Date Published: April , 2009
Publisher: A.I. Gordeyev
Author(s): T. V. Pyrkov, D. V. Pyrkova, E. D. Balitskaya, R. G. Efremov.
The biological function of proteins is closely connected to interactions with their ligands and substrates. Proteins acting as receptors and enzymes bind these small molecules. Knowledge of the molecular mechanisms of protein-ligand interactions, particularly in the spatial structure of the protein-ligand complex, is a prerequisite for understanding the structure-functional properties of proteins and their role in biochemical pathways in the living cell. The availability of such a structure serves as a basis for rational drug design projects and greatly assists the search for new inhibitors (the ligands of certain protein-targets in an organism).
Of all the various types of interactions in biomolecular complexes (such as hydrogen bonds, salt bridges, etc.), the stacking of aromatic substances deserves special attention. Most drugs include aromatic fragments in their chemical structure, and stacking often plays a notable role in their recognition by protein-targets. We have recently shown that an explicit account of stacking in scoring functions increases the efficiency of ATP docking . The aromatic interactions were identified by the mutual orientation of two cycles described by geometrical parameters: the height h and displacement d of one cycle relative to the other, and the angle α between their planes (Fig. 1).
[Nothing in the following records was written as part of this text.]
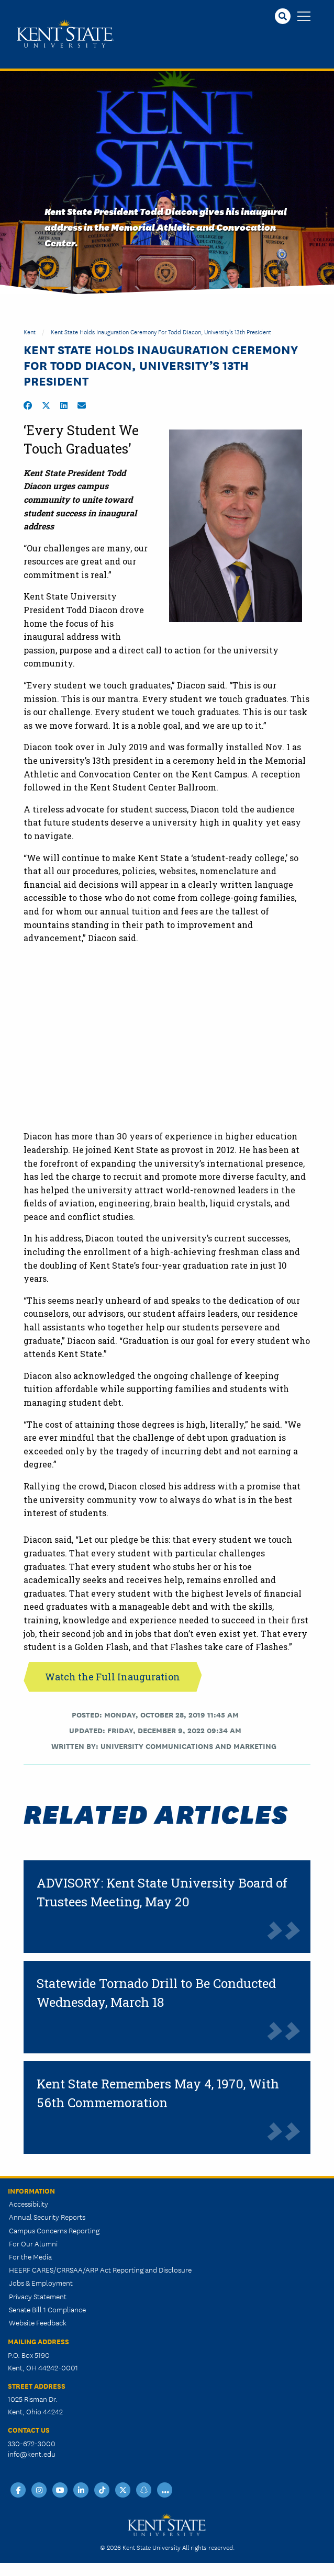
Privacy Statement (37, 2296)
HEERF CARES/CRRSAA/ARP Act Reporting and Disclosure (100, 2269)
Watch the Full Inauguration (112, 1676)
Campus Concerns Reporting (54, 2230)
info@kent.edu (31, 2453)
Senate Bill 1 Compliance (47, 2309)
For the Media (30, 2256)
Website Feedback (37, 2322)
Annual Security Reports (47, 2216)
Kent (30, 331)
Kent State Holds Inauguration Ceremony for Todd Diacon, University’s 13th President (161, 331)
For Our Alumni (33, 2243)
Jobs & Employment (41, 2282)
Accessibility (28, 2203)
We demonstrated the efficiency of an explicit account of stacking interactions in a scoring function along with reranking the results of GTP docking to the 14 different proteins that bind this ligand. All structures of GTP-protein complexes, which were generated with the docking procedure, were labeled as either correct or misleading by the value of root-mean-square deviation (rmsd) of the guanine atoms from the reference X-ray structure (see Methods). To estimate the validity of a docking pose, we constructed a number of scoring criteria in the form of a linear combination of the interaction terms. To do that, all GTP-protein complexes were divided into two equal groups: the training and the test sets. The weighting coefficients for these terms were fitted by the linear regression procedure to the binary function, which took on the value of 1 for the correct docking poses and 0 for the seven complexes of the training set. To test the robustness of the new scoring functions, the leave-one-out cross-validation procedure was performed. The relative error of all weighting coefficients of interaction terms was less than 30%, thus indicating the reliability of the results.
The analysis of structural data for complexes of proteins with ligands containing adenine or guanine moiety yielded a more accurate definition of the geometrical parameters of stacking interactions with aromatic side chains of receptor amino acids. Reranking the results of GTP docking demonstrated that an explicit account of stacking in scoring criteria provides a more efficient estimation of the reliability of the structure of the protein-ligand complex predicted with molecular modeling approaches. The obtained results can be further applied to a broader class of nucleobase-containing ligands.
The structures of complexes of proteins with adenine- and guanine-containing ligands were taken from the Brookhaven Protein Data Bank (PDB) . The PDBlig web server  was used to identify those PDB entries that contain a ligand with a purine nucleobase (adenine or guanine as a substructure). Structures with modified nucleobases and entries that contain nucleic acids other than simple nucleotides or nucleosides were omitted. Finally, to reduce the redundancy of the set of protein-ligand complexes, a multiple sequence alignment was carried out using the Clustalw program . After that, all complexes with the same ligand were clustered according to similarity in a protein sequence and the structure with the best resolution from each cluster was retained.